Frauen schreiten ab zersehnte Augen
Kinderlachen händelt schmerzes Blut
Fernen nicken
Blüten winken
Kommen sammeln winden
Würgen sticket klamm die tränen Schlund.
[93]

Granaten

Das Wissen stockt
Nur Ahnen webt und trügt
Taube täubet schrecke Wunden
Klappen Tappen Wühlen Kreischen
Schrillen Pfeifen Fauchen Schwirren
Splittern Klatschen Knarren Knirschen
Stumpfen Stampfen
Der Himmel tapft
Die Sterne schlacken
Zeit entgraust
Sture weltet blöden Raum.
[94]

Zagen

Die Himmel hangen
Schatten haschen Wolken
Ängste
Hüpfen
Ducken
Recken
Schaufeln schaufeln
Müde
Stumpf
Versträubt
Die
Gehre
Gruft.
[95]

Kriegsgrab

Stäbe flehen kreuze Arme
Schrift zagt blasses Unbekannt
Blumen frechen
Staube schüchtern.
Flimmer
Tränet
Glast
Vergessen.
[96]

Kampfflur

Glotzenschrecke Augen brocken wühles Feld
Auf und nieder
Nieder auf
Brandet
Sonne
Steinet Sonne
Und
Verbrandet.
[97]

Angststurm

Grausen
Ich und Ich und Ich und Ich
Grausen Brausen Rauschen Grausen
Träumen Splittern Branden Blenden
Sterneblenden Brausen Grausen
Rauschen
Grausen
Ich.
[98]

Wache

Das Turmkreuz schrickt ein Stern
Der Gaul schnappt Rauch
Eisen klirrt verschlafen
Nebel streichen
Schauer
Starren Frösteln
Frösteln
Streicheln
Raunen
Du!

Notes
Wenige Wochen vor seinem Tode äußerte Stramm in einem Brief an seinen Verleger Herwarth Walden die Absicht, seine Gedichte aus der Kriegszeit zu sammeln und ihnen den Titel »Tropfblut« zu geben.
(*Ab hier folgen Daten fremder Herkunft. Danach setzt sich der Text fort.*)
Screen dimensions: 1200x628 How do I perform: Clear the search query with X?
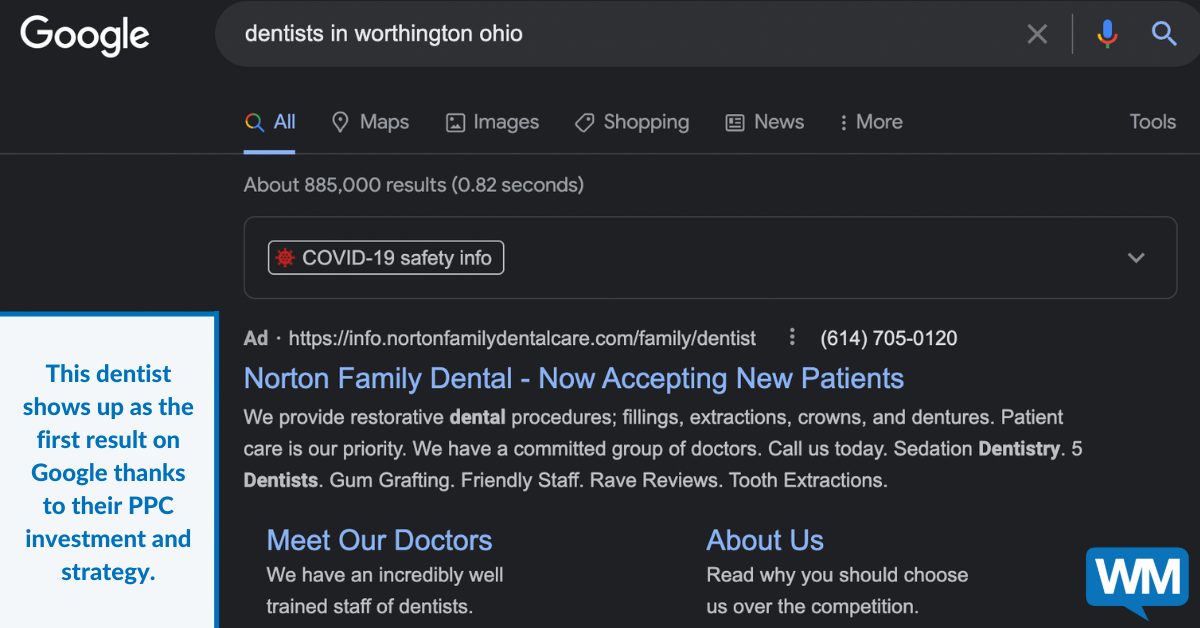(x=1037, y=34)
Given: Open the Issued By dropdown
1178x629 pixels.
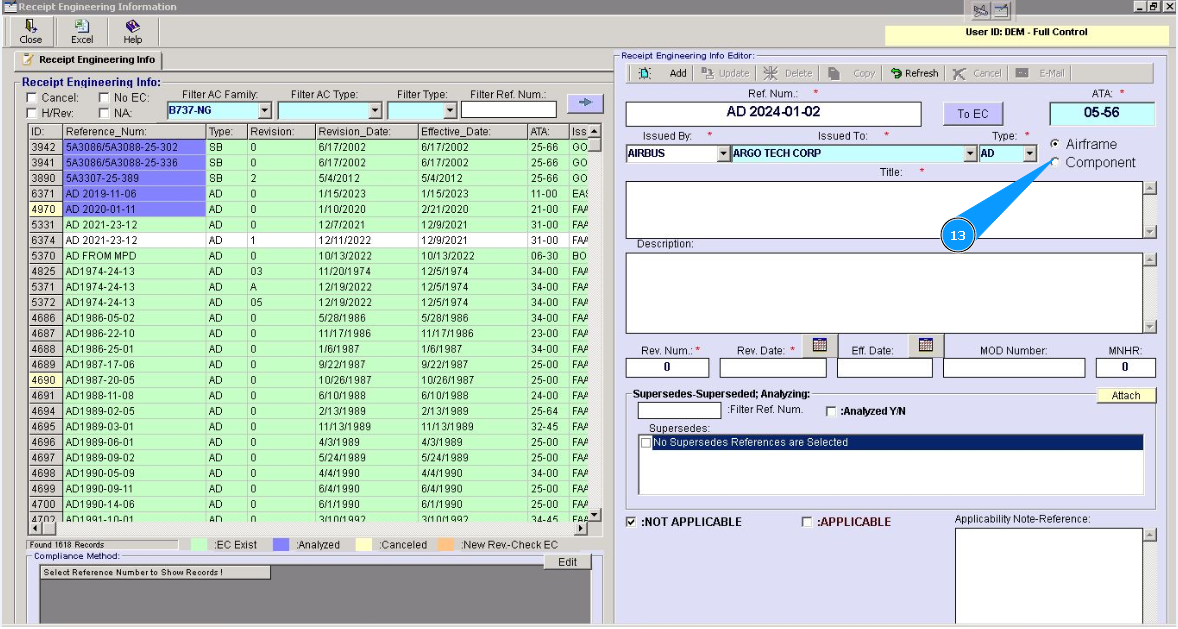Looking at the screenshot, I should coord(724,154).
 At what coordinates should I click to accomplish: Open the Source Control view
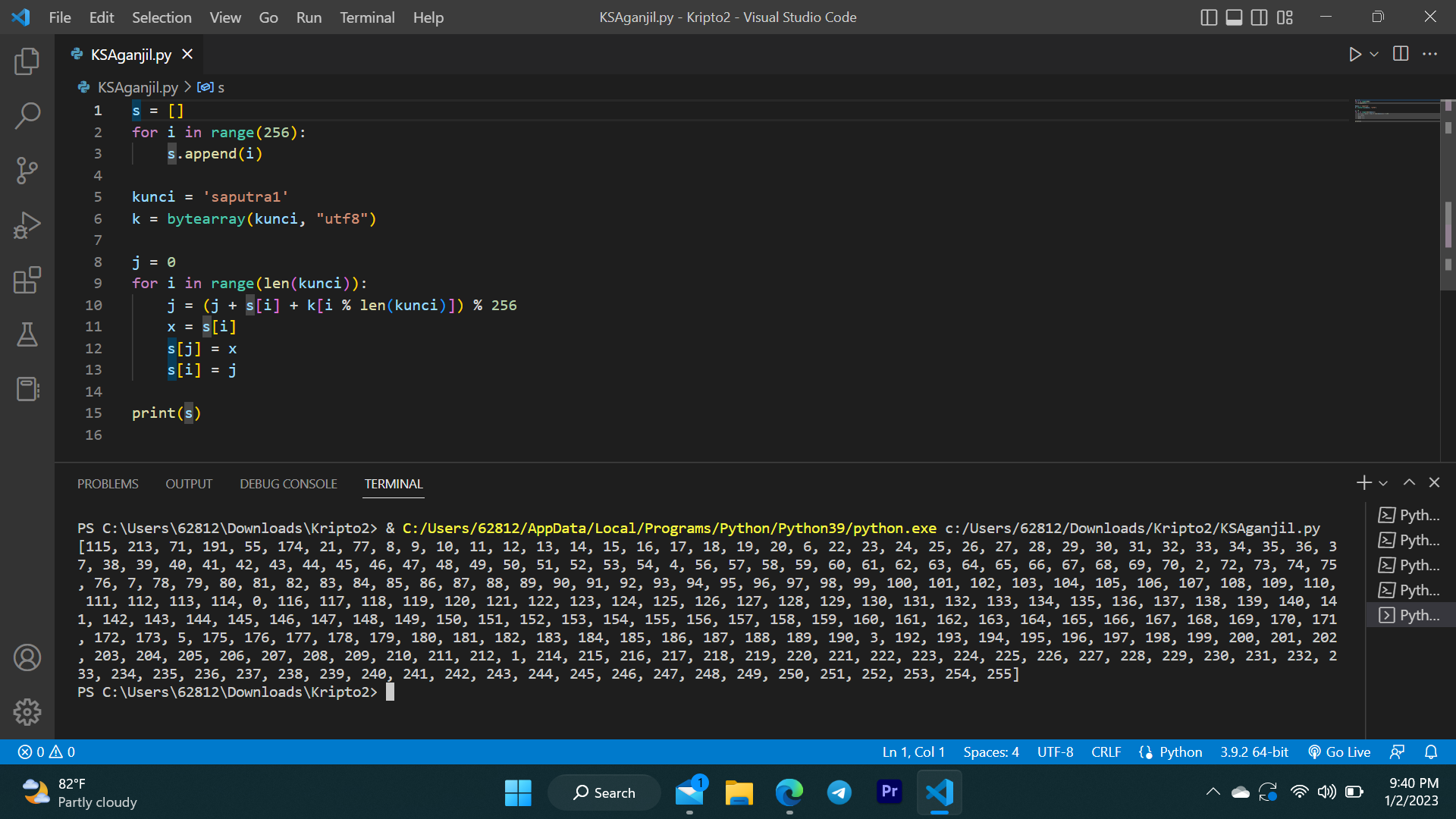27,171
Walden nutzte diesen Titel dann jedoch für eine Nachlaßausgabe, die nach anderen Kriterien zusammengestellt wurde. – Hier sind, dem ursprünglichen Plan folgend, unter dem Titel »Tropfblut« die zwischen November 1914 und April 1915 entstandenen Gedichte in der Reihenfolge, in der sie 1915 in Waldens Zeitschrift »Der Sturm« erschienen sind, versammelt.